The gate is a small map: intent → allowed tools. When the executor goes to run, it filters the model's tool list down to only what the gate allows for the classified intent. Anything outside the allowlist is unavailable to that turn's model call — not refused, not visible.
const INTENT_TOOLS = {
balance_query: ['get_account'],
schedule_call: ['book_calendar', 'list_calendar_slots'],
cancel_order: ['lookup_order', 'cancel_order'],
billing_question: ['lookup_billing', 'get_account'],
greeting: [], // no tools — agent just talks
free_form: ['get_account', 'lookup_order', 'lookup_billing'] // fallback, narrow
};
async function gatedExecutor(plan, fullToolRegistry) {
const allowed = INTENT_TOOLS[plan.intent] || [];
const scopedTools = fullToolRegistry.filter(t => allowed.includes(t.name));
// Audit log: every tool-gate decision logged for review
log({ event: 'tool_gate', intent: plan.intent, allowed, requested: plan.tool });
if (plan.tool && !allowed.includes(plan.tool)) {
// Planner asked for a tool that's not allowed for this intent.
// Don't silently retry — surface it so the gate map can be refined.
return { error: 'gate_violation', intent: plan.intent, tool: plan.tool };
}
return await runWithTools(plan, scopedTools);
}
The greeting intent has zero tools. The balance_query has exactly one. cancel_order requires two consecutive tools (lookup then cancel) which means the agent literally cannot cancel something without first having looked it up.
What this fixes
- The wrong-tool-picked failure from quality drift disappears. The model can't pick a wrong tool that isn't visible to it.
- The escalation surface shrinks. A jailbroken prompt that tries to invoke
cancel_subscriptionduring a balance_query gets caught at the gate, not at the LLM. - The audit log becomes meaningful. Every
tool_gatelog line tells you what the classifier thought + what tool was attempted. Misclassifications become visible the moment the classifier picks a wrong intent and the gate rejects.
The edge cases
- Multi-intent turns. A user asks "what's my balance and can you cancel my last order?" — that's two intents. The planner pattern (Issue #147) should emit a plan-list; the gate is applied per step.
- Intent drift mid-conversation. The user starts at balance_query, then says "actually never mind, cancel everything." Re-classify per turn. Don't carry the previous intent forward as a privilege.
- The free_form fallback. Real conversations have ambiguous turns. Don't make the fallback "all tools" — keep it narrow. List only the read-only tools that can't cause damage. Writes always require a specific intent.

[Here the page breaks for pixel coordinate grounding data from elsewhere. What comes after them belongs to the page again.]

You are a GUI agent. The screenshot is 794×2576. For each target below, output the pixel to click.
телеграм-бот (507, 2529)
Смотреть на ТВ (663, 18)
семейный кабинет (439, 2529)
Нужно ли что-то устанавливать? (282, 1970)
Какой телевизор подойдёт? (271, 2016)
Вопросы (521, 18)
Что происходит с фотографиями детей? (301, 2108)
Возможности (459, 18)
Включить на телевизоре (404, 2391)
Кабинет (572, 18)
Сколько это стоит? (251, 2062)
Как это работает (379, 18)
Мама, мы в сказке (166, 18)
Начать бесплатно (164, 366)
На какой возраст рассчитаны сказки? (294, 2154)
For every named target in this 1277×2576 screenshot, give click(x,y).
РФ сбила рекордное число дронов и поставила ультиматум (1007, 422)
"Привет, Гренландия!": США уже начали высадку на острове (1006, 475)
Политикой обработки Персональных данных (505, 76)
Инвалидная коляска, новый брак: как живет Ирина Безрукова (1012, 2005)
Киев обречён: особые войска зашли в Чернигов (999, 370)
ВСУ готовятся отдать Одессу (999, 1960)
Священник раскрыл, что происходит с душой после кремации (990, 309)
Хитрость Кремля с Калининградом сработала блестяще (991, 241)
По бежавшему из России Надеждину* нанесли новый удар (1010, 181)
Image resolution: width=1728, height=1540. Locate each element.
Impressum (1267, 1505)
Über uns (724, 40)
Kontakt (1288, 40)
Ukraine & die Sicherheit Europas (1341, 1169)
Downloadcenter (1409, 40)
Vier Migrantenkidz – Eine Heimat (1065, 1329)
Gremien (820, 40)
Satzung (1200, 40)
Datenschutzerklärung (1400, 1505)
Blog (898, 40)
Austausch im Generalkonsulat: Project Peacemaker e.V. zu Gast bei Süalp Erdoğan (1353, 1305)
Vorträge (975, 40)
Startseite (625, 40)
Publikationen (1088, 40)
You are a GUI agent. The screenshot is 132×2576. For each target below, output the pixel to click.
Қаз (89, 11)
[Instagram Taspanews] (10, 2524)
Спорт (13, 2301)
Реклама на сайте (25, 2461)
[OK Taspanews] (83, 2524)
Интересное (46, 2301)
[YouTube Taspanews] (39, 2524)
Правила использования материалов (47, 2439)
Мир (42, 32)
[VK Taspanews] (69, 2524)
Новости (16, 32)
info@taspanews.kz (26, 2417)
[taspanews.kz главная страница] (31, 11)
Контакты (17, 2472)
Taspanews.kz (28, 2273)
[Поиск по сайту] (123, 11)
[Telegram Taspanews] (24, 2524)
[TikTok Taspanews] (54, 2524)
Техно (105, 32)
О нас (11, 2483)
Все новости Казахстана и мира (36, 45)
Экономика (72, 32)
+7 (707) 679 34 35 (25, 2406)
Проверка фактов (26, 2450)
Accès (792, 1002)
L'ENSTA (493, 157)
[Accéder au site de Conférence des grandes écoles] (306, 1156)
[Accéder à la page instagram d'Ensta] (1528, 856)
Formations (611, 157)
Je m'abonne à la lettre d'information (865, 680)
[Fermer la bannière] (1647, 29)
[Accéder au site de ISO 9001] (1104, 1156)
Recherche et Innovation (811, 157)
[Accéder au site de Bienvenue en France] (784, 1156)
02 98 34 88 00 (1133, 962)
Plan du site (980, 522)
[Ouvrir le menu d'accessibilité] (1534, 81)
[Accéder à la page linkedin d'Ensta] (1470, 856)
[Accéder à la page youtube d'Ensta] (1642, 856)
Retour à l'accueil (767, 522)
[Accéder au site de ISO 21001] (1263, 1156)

- Tool definitions drift. When you add a new tool, ask first: which intents should be allowed to use it? Add to
INTENT_TOOLSin the same commit. CI should flag tools that exist in the registry but not in any intent allowlist.
The dashboard signal
One number tells you whether the gate is well-tuned: gate-violation rate per intent. High violation rate on a specific intent means the classifier is misclassifying that intent (or the gate is too narrow). Zero violations across the board for a week of traffic means either the gate is correctly calibrated, or your classifier is so cautious it never recommends a tool — both worth investigating.
For every agent we deploy at AutomateScale: explicit INTENT_TOOLS map + tool-gate executor + audit log of every gate decision. The gate sits between the planner from Issue #147 and the executor. It's where security review happens. Want us to audit yours? Apply for the audit.
The one-line summary
Every tool your agent has is a tool a jailbroken prompt can invoke. Default deny + explicit per-intent grants is what 50 years of Unix taught us about least-privilege — and what most agent frameworks unlearned. Ship the gate before the next CVE-shaped surprise.